The anger had left the room. Vernon staggered and the smell of rum rolled off him. Lloyd wished his mother would put her arms around him but she was not that kind of woman. He thought then of Jules and the way she had whispered to the Lime Cay dolphin and the story that it had been put on an airplane and taken to another island. He thought of mad Slowly and his dolphin dance. No. He would not give up. Gramps had seen something he should not have seen and someone knew what had happened to him.
“Who is Black Crab?” he said to his mother.
She grabbed his arm again and her nails bit into his skin. “Now you listen me, pickney,” she hissed. “You forget you ever hear that name, you hear me? Some things not good to talk. Pickney must stay outta big people business!”
“Tell me what happen to Gramps,” he pleaded.
“Nuttn don’t happen to him,” shouted his father. “You hear me? NUTTN!”

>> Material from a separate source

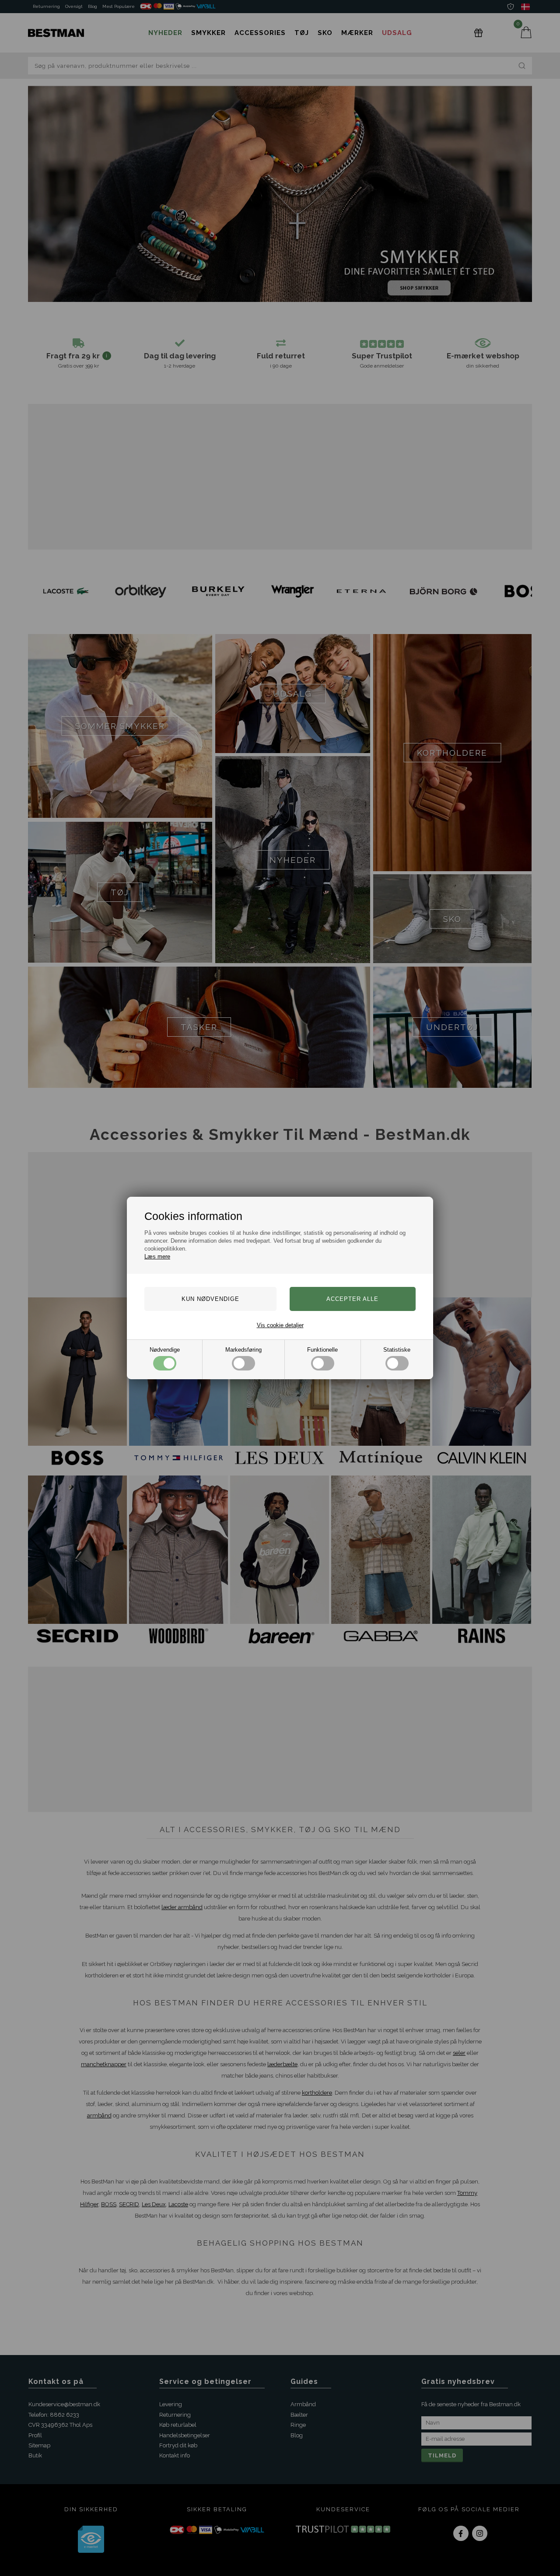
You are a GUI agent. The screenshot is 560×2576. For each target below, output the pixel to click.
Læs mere (157, 1256)
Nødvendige (165, 1349)
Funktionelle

The day after I abandoned the search for my brother I climbed the limestone rocks behind the villages alone. The weather was turning—there was a low bank of cloud at the horizon and as I watched, the cloud changed from the white of wood smoke to the purple of a storm. It was too late for Luke. I had not gone home the night before because I did not want to see my mother or father. I had found the long abandoned hull of Birdie, covered in a tangle of beach rose vines and bird droppings, and I had crawled inside.
In the morning, my mouth was foul and my stomach empty. I had no water. This was how Luke would have felt on that first day when he first confronted the dead engine or the loss of the expected sight of land, before he knew his life was almost over. What would it be like to count the time you had left with certainty, to know however bad you felt on the first morning, you would only feel worse on the next and worse still on the day after that? To try to hold on to hope, to let yourself feel it in tiny amounts, like scarce sips of water? My brother was dead at seventeen and rage made me short of breath. Rage at our father for taking us to sea; at Donovan—it must have been his fault because the Saunders men had always been safe at sea; at God himself for not raising his all-powerful hand to save my brother; at myself for failing to find him, for losing hope and turning away.